Google's Schmidt Predictably Bullish on NFC Tap and Pay
It's no surprise that a Google executive would be pounding the tablet for tap-and-pay mobile payment solutions powered by near-field communications.
The company one month ago introduced its Google Wallet NFC mobile payment solution, which is expected to go live in New York and San Francisco soon. Yesterday, Google said it was testing NFC-based ratings and review base stations in Japan, perhaps the NFC capital of the world.
Google Executive Chairman Eric Schmidt reiterated the company's bullish position on tap-and-pay at the Cannes Lions ad conference June 22, telling attendees that a third of check-out terminals in retail stores and restaurants will be upgraded to allow consumers to tap and pay from their smartphones within the next year.

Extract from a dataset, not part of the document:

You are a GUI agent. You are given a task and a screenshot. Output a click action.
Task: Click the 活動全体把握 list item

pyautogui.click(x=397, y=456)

Schmidt added that Google is pushing payment processors (other than Google Wallet partners Citigroup MasterCard, presumably) to upgrade a third of their terminals. This, according to the Financial Times account, will be sufficient for wide adoption of the technology. Schmidt explained:
I judge that based on how long I think it takes, because the terminals are available now, the software is available now or this summer. How long does it take an infrastructure player to upgrade a significant percentage of their infrastructure - it's on the order of a year, it's not a week, it's not a month but it's also not five years. ... It's an educated guess.
In a way, we're all just guessing here. It's a new paradigm, admittedly a super lucrative one. Ideally, Schmidt said a mobile payment terminal uptick would pave the way for a "trillion-dollar" business. PayPal said yesterday mobile payments for its own business alone would comprise $3 billion for 2011.
How do we know this market is potentially huge? One of the big infrastructure barriers in my opinion is that most phones simply do not have NFC chips required for tap and pay systems. So how do we address this? Narrate sprang up from almost nowhere (well, they've been quiet since forming in 2009) to address this gulf with ultrasonic-enabled NFC.
This solution could be brilliant, but it could also be a bust. Regardless of which way it goes, it goes to show that even though the market has yet to be aggressively defined, alternatives are coming out to enable mobile payment sans those NFC chips used in the Samsung Nexus S 4G used for Google Wallet.
I have no quibble with the idea that merchants will get in on this action going forward or that mobile payments will be huge. What Schmidt didn't address is the consumer demand for this; I just don't see it.
Remember that old adage? You can lead a horse to water. ... There is no guarantee consumers will gulp from the mobile payment pond to warrant the widespread adoption.
People, the vast majority anyway, are more comfortable lugging wallets and purses than subscribing to new, unproven payment services that leverage their credit card info through their phones.
Right now it exists for niche cases -- Starbucks loyalty cards, where coffee lovers download an iPhone (and now Android) application to manage their card purchases, may be the best example -- and that's not even NFC-enabled.